It’s a more common occurrence than we care for, but one that we’ve just accepted as an unpleasant inevitability in wine drinking. If you’ve ever had the experience of opening a cork-tainted bottle of wine, you know its cruel power well. If you haven’t, you may have heard a friend describe a wine as being “corked” and wondered to yourself what that meant. Put simply, cork taint is a wicked little problem that completely destroys wine with no care in the world as to how precious or valuable or extraordinary that wine may be.
So what is cork taint, and how can you tell if your wine has been compromised?
What causes cork taint?
Cork taint is a wine contaminant caused by aroma compounds with a musty, wet, newspaper-like smell. Most commonly, this comes from the chemical compound 2,4,6-trichloroanisole (TCA). TCA is formed in tree bark when bacteria like mold or fungi come in contact with certain insecticides and fungicides that were used years ago and stubbornly remain in the soil today, cleverly working their way into the wood that will become wine corks. Once a wine has been in contact with these contaminated corks, it will become instantly tainted. There are other ways in which wine might become tainted with TCA, such as from barrels or other winemaking equipment, but corks are the most common culprit.
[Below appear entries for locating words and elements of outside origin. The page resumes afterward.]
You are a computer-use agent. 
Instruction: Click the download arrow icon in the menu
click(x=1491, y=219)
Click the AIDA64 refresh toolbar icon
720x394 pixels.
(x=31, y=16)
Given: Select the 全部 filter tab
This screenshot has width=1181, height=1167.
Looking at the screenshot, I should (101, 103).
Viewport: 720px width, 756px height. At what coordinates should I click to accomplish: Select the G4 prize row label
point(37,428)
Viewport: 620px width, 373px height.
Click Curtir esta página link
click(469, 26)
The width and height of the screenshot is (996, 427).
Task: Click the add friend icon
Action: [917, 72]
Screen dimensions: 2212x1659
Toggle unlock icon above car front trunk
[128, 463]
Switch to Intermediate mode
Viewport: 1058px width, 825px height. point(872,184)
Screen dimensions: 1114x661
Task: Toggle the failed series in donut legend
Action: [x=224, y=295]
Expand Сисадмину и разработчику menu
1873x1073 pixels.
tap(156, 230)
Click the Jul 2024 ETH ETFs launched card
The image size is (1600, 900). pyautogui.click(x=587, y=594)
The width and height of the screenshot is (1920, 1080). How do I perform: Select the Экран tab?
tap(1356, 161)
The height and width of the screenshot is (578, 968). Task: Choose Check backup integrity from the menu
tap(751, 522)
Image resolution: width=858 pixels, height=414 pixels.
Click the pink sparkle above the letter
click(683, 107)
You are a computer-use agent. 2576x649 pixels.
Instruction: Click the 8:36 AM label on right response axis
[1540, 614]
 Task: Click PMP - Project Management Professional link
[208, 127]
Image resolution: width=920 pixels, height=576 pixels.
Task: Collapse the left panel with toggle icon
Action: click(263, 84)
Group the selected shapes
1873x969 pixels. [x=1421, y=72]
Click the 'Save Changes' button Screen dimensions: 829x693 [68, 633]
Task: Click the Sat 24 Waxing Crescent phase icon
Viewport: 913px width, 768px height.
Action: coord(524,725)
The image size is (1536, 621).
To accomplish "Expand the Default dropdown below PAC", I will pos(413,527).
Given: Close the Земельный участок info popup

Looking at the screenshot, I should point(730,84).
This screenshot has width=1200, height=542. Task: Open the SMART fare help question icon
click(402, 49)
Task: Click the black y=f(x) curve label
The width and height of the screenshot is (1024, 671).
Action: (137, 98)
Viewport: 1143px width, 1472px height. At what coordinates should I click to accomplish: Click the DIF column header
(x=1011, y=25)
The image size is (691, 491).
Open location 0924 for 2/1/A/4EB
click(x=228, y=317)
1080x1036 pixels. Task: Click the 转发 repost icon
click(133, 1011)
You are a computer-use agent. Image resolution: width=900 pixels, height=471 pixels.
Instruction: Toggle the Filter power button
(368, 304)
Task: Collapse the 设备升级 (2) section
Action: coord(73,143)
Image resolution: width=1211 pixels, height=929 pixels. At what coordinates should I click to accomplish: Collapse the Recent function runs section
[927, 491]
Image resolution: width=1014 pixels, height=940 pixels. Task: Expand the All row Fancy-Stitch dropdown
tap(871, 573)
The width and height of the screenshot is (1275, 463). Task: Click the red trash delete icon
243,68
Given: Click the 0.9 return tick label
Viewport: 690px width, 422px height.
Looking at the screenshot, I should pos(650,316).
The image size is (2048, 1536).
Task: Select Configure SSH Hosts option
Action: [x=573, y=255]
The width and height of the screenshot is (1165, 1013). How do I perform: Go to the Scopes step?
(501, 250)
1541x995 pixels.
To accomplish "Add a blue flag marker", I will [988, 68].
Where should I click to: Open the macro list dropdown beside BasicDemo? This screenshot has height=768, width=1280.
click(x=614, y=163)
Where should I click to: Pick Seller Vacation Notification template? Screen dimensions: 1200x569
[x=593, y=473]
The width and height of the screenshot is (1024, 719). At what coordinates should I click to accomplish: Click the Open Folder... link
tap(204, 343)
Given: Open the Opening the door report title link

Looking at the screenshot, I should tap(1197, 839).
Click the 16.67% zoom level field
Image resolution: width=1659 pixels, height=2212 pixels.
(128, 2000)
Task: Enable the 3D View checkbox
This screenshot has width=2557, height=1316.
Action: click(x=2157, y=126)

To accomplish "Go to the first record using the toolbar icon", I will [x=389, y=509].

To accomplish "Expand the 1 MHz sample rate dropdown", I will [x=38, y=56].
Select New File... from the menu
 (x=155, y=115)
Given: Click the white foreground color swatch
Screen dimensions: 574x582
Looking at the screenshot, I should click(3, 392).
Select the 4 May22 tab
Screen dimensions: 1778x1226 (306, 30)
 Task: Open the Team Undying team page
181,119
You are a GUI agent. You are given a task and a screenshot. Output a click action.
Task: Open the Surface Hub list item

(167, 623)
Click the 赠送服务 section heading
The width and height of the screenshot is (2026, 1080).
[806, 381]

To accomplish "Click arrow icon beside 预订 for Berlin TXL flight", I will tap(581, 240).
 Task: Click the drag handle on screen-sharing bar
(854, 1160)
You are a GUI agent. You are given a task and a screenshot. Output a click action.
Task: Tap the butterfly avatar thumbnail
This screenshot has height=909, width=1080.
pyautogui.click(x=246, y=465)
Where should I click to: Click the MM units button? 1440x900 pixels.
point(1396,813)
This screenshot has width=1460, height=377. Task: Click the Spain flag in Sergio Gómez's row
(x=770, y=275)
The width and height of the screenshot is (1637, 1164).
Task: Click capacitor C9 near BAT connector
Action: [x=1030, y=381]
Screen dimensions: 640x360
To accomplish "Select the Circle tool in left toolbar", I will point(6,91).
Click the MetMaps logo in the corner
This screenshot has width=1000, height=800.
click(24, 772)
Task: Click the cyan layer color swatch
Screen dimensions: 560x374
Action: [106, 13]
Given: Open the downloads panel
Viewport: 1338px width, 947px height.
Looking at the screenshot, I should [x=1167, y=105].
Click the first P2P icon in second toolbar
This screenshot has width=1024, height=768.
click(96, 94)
Remarkably, humans can smell TCA between two and five parts per trillion, which is comparable to detecting one teaspoon of water from 1,000 Olympic-sized swimming pools. Because of this sensitivity, cork taint is relatively easy to detect in wine if you know what to look for.
What does cork taint do to wine?
While drinking wine that is cork-tainted is perfectly safe, it certainly won’t be a pleasant experience. In obvious cases of cork taint, the wine will have a musty, wet-dog smell that no one would ever want to drink. In more subtle instances, though, the wine may only have tiny traces of these offputting flavors. Unfortunately, the presence of TCA does more than give your wine a bad taste. Even in small amounts, TCA will impede the natural flavors of wine, making the wine seem lackluster when it would otherwise be a vivacious bottle.
How to detect cork taint
If you’ve ever ordered a bottle of wine at a restaurant, you’re likely familiar with the little tasting ceremony you and the server are expected to perform. After presenting you with the bottle you’ve ordered and confirming it is the correct vintage, the server will uncork the bottle, set the cork on the table, and then pour a small amount of wine into your glass for you to taste. If you’re an introvert like me, this little song and dance can feel a bit awkward as everyone at the table falls silent, watching you swirl and sniff, waiting for your verdict. While the formality of this ritual may make you a bit tense, the point of it is for you to make sure the wine doesn’t have any flaws – particularly cork taint. But how do you know what to look and taste for when performing this little song and dance?
First, smell the cork. In proper etiquette, the server will have set it on the table discreetly to your right after opening the bottle. Pick it up and give it a subtle whiff. A wine that is considerably corked will have a musty, wet-cardboard smell that will be easily detectable on the cork. If the cork smells fine, taste the wine. Keep in mind that cork taint can be subtle in small amounts but will still ruin a nice bottle. In tasting your wine, there should be no trace of must or any unnatural dryness on the palate.
How winemakers prevent cork taint
Winemakers have been frustratingly attempting to combat cork taint for decades, seemingly with little to no success. Methods like soaking corks in alcohol solutions or testing individual corks for TCA all seem to help, but not stop this hindrance altogether. These methods aren’t foolproof and are usually quite expensive, which negatively affects both the winemaker and the consumer.
Of course, screwcaps have become tremendously popular in recent years, in large part due to this issue. Because there is no organic material involved with the making of screwcaps, there is no risk of cork taint and therefore allows the drinker to rest easy on these concerns. But, of course, as with most things that evolve for the better, there is still some stigma around such a change. Traditionalists continue to argue that wine just isn’t the same without the pop and preservation of a good old-fashioned cork. And while we hate to sit on the side of antiquation, we tend to agree. So with our cork-taint-detecting skills in hand, we forge ahead.